Research released by Ray White Commercial this week labels Sydney among the hardest hit of the nation’s CBD locations. While the last six months saw vacancies rise sharply across all CBD and non-CBD’s across the country, Sydney in particular is grappling with a recalibrated workforce now more used to working from home and reluctant to commute despite social distancing and mask-wearing rules on public transport.

Space issues

Large increases in new office space coming to market threaten to make high vacancy rates a long-term prospect. Ray White Commercial figures show 130,000sqm of new and refurbished stock has already entered Sydney’s office market in the last 12 months with minimal commitment. Compounding the situation is the low levels of office space withdrawn plus the high volume of stock still under construction – some 280,000sqm of office space set to debut over the next 18 months. This new stock comprises not only five new constructions but also five refurbished properties. About half the space is pre-committed.  

These factors will keep Sydney’s vacancy rate “at a prolonged high” Ray White reports, warning landlords need to prepare for ongoing pressure on lease terms and other incentives which are currently running between 29 per cent and 32 per cent. Face rents are holding firm, prime stock averaging $1080sqm and secondary assets, $860sqm Ray White figures show.

Uncertainty prevails across the market: some companies are opting for larger and more open workspaces while others choose to split their workforces between home and part-time office work to minimise capacity and make efforts to increase cleaning and hygiene. The verdict? “Over the coming years we expect a greater focus to be on automation and flexibility of floorplates to cater for less touch points and allow physical distancing however still being able to rationalise cost and reduce wasted space,” Ray White Commercial analysts say.

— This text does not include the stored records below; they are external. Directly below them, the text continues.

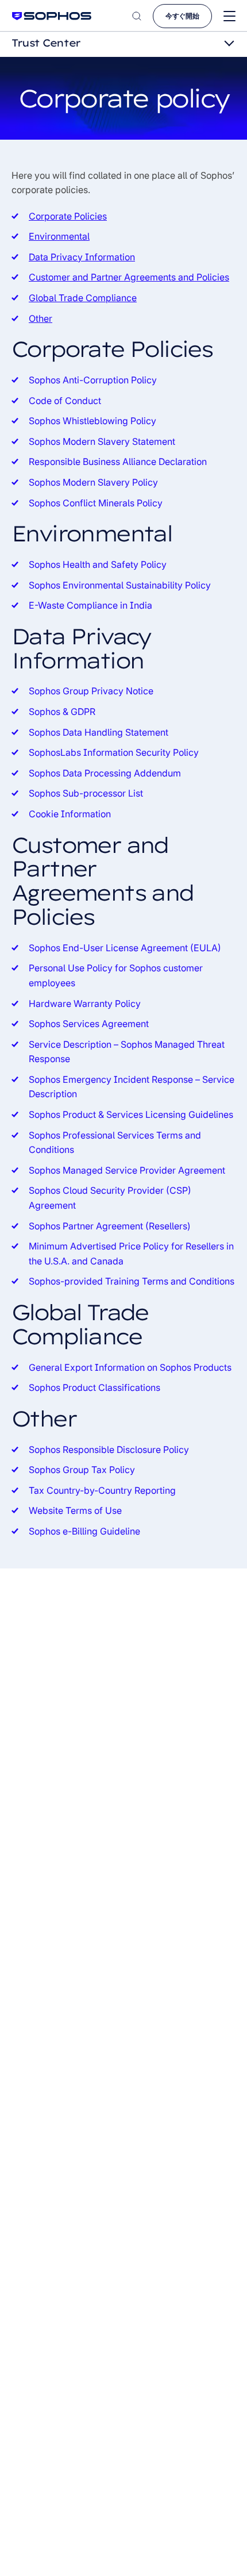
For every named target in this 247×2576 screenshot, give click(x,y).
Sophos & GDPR (62, 711)
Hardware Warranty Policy (85, 1003)
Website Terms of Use (75, 1510)
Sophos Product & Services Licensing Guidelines (131, 1114)
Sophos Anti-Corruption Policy (93, 380)
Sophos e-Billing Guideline (84, 1531)
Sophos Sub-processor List (86, 793)
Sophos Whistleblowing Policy (92, 420)
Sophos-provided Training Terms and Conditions (131, 1281)
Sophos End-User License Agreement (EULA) (125, 947)
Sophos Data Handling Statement (98, 732)
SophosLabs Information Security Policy (114, 752)
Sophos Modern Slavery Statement (102, 441)
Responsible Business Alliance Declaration (118, 461)
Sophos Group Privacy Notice (91, 691)
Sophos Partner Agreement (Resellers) (110, 1226)
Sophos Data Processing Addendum (105, 773)
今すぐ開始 (182, 15)
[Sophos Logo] (51, 15)
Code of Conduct (65, 400)
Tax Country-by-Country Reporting (102, 1490)
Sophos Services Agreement (89, 1023)
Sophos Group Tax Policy (82, 1469)
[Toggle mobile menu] (229, 16)
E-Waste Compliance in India (90, 605)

None of this uncertainty however has stopped investors. Quality investments are still as popular as always especially across Melbourne, Sydney and Brisbane. In addition to several large quality assets that changed hands in Sydney in late 2020 and early 2021, Ray White cites the sale of the South Tower at 39 Martin Place as auguring well for long-term confidence in Sydney’s CBD. The 31,999sqm office building is still under construction and sold in a JV with Investa Group for $800 million.

Going Out West

In contrast to the Sydney CBD, the city’s western hub of Parramatta stands out as an area well placed for a steady recovery in the next few years, according to Ray White Commercial.

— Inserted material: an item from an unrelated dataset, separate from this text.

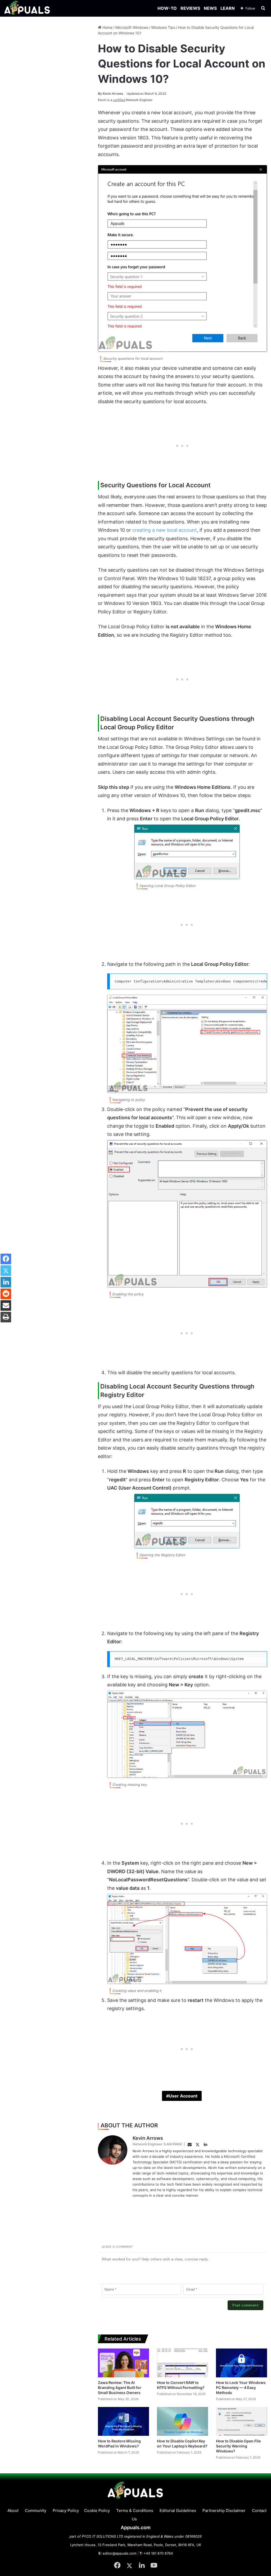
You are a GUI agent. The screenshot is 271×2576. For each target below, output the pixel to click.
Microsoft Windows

Parramatta CBD has one of the better performing office markets in Australia with few major movements sparked by the pandemic said Ray White Commercial Head of Research Vanessa Rader said.

“Office users however are considering their accommodation options with many businesses rationalising space or looking for cost savings while taking advantage of the incentives currently on offer,” Ms Rader said. “Backfill is also a growing issue across this market, with completions over the last year and into 2021 resulting in tenant relocation and consolidation resulting in available backfill spaces including various government departments, Commonwealth Bank, and Telstra.”

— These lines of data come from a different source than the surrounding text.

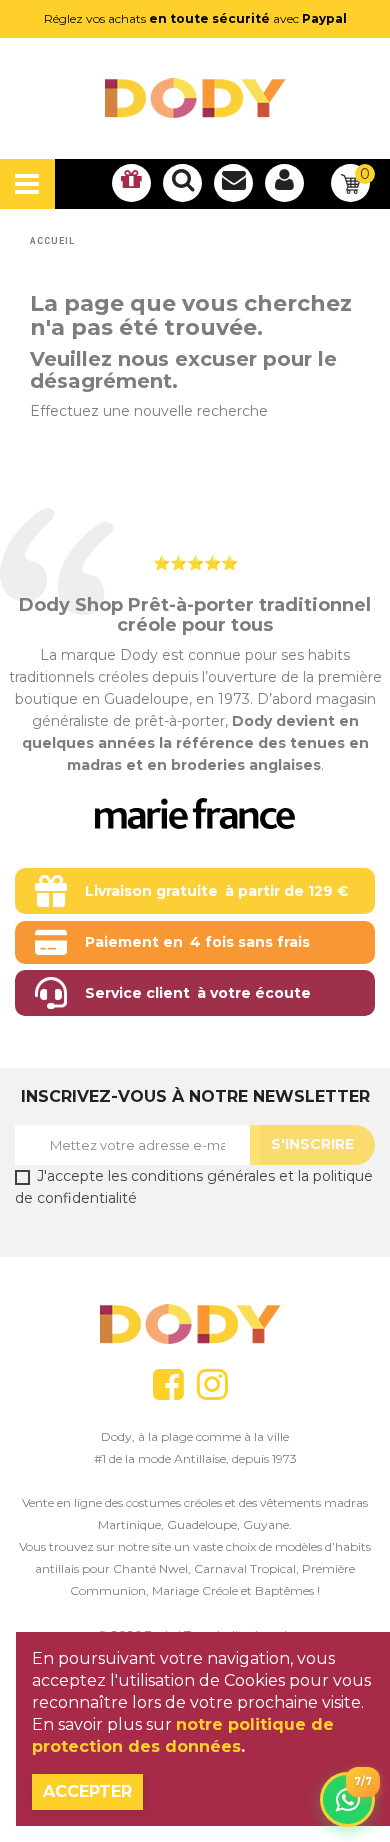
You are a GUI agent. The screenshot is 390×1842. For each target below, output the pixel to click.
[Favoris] (131, 183)
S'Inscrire (312, 1144)
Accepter (87, 1791)
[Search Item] (182, 183)
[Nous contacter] (233, 183)
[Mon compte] (284, 183)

Relief however will arrive throughout 2023 after hitting a peak. “With limited white-collar employment growth anticipated across the whole economy as we navigate a post-COVID-19 world, vacancies are anticipated to continue growing, peaking at 16.45 per cent in January 2023 before rapidly moving down as supply and demand levels normalise,” Ms Rader said.

Back to work

As far as the return to physical workplaces is concerned, Melbourne has led the charge according to the The Property Council of Australia’s first Office Occupancy Survey of the year. The survey, which calculates office occupancies on whether a tenant’s employees occupy the space or work from home, not whether a lease is in place, found that by the start of February, Melbourne’s occupancy had more than doubled since the weeks before Christmas when it was running at 13 per cent.

The figures were encouraging but only the start, said Property Council Chief Executive Ken Morrison. “While we have a long way to go to get back to pre-COVID levels, increased CBD occupancy is a godsend for the thousands of businesses that rely on bustling city centres to survive,” Mr Morrison said.

Sydney’s CBD experienced a 45 per cent occupancy rate increase despite the Northern Beaches lockdown, the Property Council survey found. Over half of those surveyed believe there will not be a noticeable increase in occupancy levels for three months at least.

Reluctance to head back to work was driven primarily by perceived risk of commuting on public transport and capacity concerns around buses and trains – while nearly 40 per cent cited changed workplace preferences.